Tag Archives: 1934

Property Man: New Style, 1934

The following article from 1934 details the evolution of a props director in film which was occurring throughout the twentieth century:

By Frank S. Nugent

It’s a far cry—in fact, it’s a good resounding whoop—from  the humble, janitor-like property man of yesteryear to the high-geared, big executive who has the same title in the modern motion-picture studio. By way of illustration, one could point to Albert C. (“Whitey”) Wilson, head of the Warner studio’s property department, who was in town last week taking a turn through the local shops and shoppes, picking up some new ideas on decoration and making a few judicious purchases to “sweeten up the stock” on the Brothers’ ample shelves back in Hollywood.

Mr. Wilson is the purchaser and custodian of a property stock valued at $500,000. It fills one warehouse in the Burbank studios, five lesser storerooms elsewhere in Hollywood and another at the Sunset plant. Mr. Wilson has no idea just how many articles are on hand; somewhere in the “hundreds of thousands” was his best estimate. They range in size from a jeweled snuff box to a coach for Madame DuBarry or an English poster bed, Tudor style.

On twenty-four hours’ notice—and that generally is the best they can expect—his department can turn four studio walls into a penthouse gambling den or a fisherman’s chapel, the inside of a submarine or the outside of an airliner, a prison mess hall or a ballroom at a débutante’s coming-out party. Things like that are just routine and have no terrors.

But it’s a different story when Busby Berkeley comes along with his “Gold-Diggers of 1935” and asks, as he just did, for fifty ivory-hued grand pianos that do not, of necessity, have to play, but must be able to dance. Or when, as in “Wonder Bar,” the director insists upon a scene with twelve mirrors, each of which must be twenty feet high and sixteen feet long. Or when, as in “It’s Tough to Be Famous,” the Navy Department refuses, at the last minute, to lend the studio twenty-five submarine escape “lungs” and the property man is told to have prop imitations ready by 9 the next morning—and has to drive all over town at midnight looking for baking powder cans of a certain size because they happen to look like one important part of the “lungs.”

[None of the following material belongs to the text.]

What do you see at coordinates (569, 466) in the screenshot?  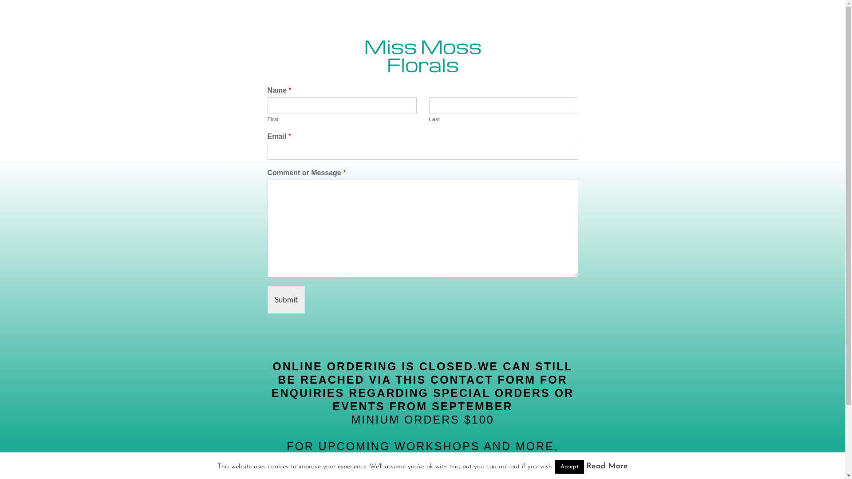 I see `'Accept'` at bounding box center [569, 466].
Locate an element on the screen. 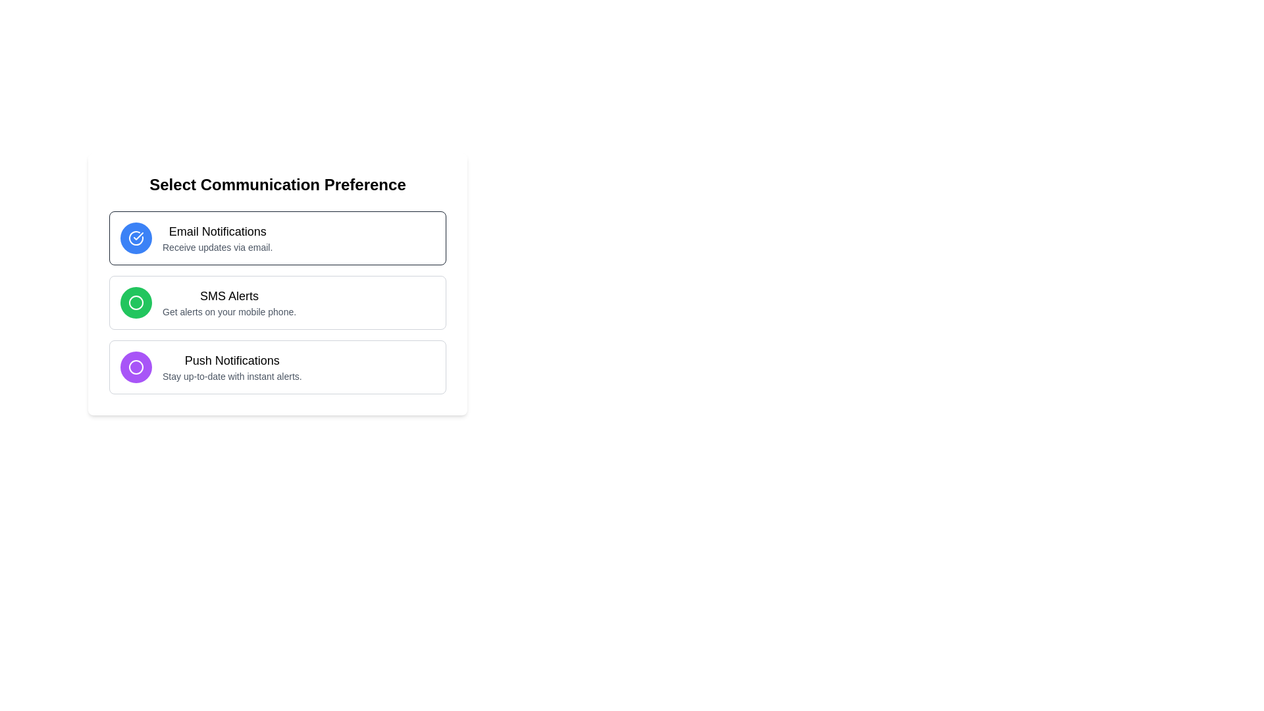  text from the 'Push Notifications' label located in the notification preference section, which is styled in bold and medium-sized font is located at coordinates (232, 360).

Things like that are what wear a man down, Mr. Wilson says. Oh, yes! He got the pianos for Mr. Berkeley; had them made up by one of the country’s largest piano companies. They’ll be seen waltzing around and going through formations in the next “Gold Diggers.” And he got the mirrors for “Wonder Bar.” They’re still in the studio warehouse, and once in a while he has a chance to use one of them—but not all, not ever again, he’s afraid.

Nugent, Frank S. “Property Man: New Style.” New York Times, 25 Nov. 1934.